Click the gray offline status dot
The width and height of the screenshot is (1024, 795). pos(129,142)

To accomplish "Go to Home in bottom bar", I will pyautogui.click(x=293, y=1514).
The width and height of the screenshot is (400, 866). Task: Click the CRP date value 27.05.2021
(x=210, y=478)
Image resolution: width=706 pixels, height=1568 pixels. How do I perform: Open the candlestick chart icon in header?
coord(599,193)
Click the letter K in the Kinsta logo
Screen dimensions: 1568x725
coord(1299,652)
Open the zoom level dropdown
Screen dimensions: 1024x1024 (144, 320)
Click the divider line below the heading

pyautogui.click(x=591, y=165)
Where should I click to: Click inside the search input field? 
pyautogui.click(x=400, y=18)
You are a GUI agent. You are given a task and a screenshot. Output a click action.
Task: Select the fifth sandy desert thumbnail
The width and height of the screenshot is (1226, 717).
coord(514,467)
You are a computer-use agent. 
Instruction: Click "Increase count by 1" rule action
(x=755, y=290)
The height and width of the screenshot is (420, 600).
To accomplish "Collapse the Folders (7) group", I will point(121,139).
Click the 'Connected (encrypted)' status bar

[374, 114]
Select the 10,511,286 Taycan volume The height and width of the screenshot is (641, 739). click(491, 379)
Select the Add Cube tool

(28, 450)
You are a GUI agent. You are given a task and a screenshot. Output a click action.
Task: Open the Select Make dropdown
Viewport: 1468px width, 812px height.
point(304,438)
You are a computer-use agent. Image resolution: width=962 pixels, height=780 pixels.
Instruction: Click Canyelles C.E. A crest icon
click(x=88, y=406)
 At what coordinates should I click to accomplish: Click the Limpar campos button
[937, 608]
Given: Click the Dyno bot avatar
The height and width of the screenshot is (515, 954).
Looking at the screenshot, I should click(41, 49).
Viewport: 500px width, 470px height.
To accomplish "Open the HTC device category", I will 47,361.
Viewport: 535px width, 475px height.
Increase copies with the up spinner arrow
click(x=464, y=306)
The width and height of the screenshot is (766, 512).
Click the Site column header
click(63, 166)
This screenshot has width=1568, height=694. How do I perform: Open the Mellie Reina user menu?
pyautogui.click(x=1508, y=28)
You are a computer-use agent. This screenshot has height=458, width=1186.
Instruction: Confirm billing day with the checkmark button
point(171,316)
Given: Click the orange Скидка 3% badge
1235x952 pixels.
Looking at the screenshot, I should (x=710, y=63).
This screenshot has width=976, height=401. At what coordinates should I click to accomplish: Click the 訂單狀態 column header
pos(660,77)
------------
* _Exercise directions_: Copy exactly the lines from the one with "Task: Select the fifth sandy desert thumbnail" down to the last line of the records above, and leave out everything else.

* _Task answer_:
Task: Select the fifth sandy desert thumbnail
The width and height of the screenshot is (1226, 717).
coord(514,467)
You are a computer-use agent. 
Instruction: Click "Increase count by 1" rule action
(x=755, y=290)
The height and width of the screenshot is (420, 600).
To accomplish "Collapse the Folders (7) group", I will point(121,139).
Click the 'Connected (encrypted)' status bar

[374, 114]
Select the 10,511,286 Taycan volume The height and width of the screenshot is (641, 739). click(491, 379)
Select the Add Cube tool

(28, 450)
You are a GUI agent. You are given a task and a screenshot. Output a click action.
Task: Open the Select Make dropdown
Viewport: 1468px width, 812px height.
point(304,438)
You are a computer-use agent. Image resolution: width=962 pixels, height=780 pixels.
Instruction: Click Canyelles C.E. A crest icon
click(x=88, y=406)
 At what coordinates should I click to accomplish: Click the Limpar campos button
[937, 608]
Given: Click the Dyno bot avatar
The height and width of the screenshot is (515, 954).
Looking at the screenshot, I should click(41, 49).
Viewport: 500px width, 470px height.
To accomplish "Open the HTC device category", I will 47,361.
Viewport: 535px width, 475px height.
Increase copies with the up spinner arrow
click(x=464, y=306)
The width and height of the screenshot is (766, 512).
Click the Site column header
click(63, 166)
This screenshot has width=1568, height=694. How do I perform: Open the Mellie Reina user menu?
pyautogui.click(x=1508, y=28)
You are a computer-use agent. This screenshot has height=458, width=1186.
Instruction: Confirm billing day with the checkmark button
point(171,316)
Given: Click the orange Скидка 3% badge
1235x952 pixels.
Looking at the screenshot, I should (x=710, y=63).
This screenshot has width=976, height=401. At what coordinates should I click to accomplish: Click the 訂單狀態 column header
pos(660,77)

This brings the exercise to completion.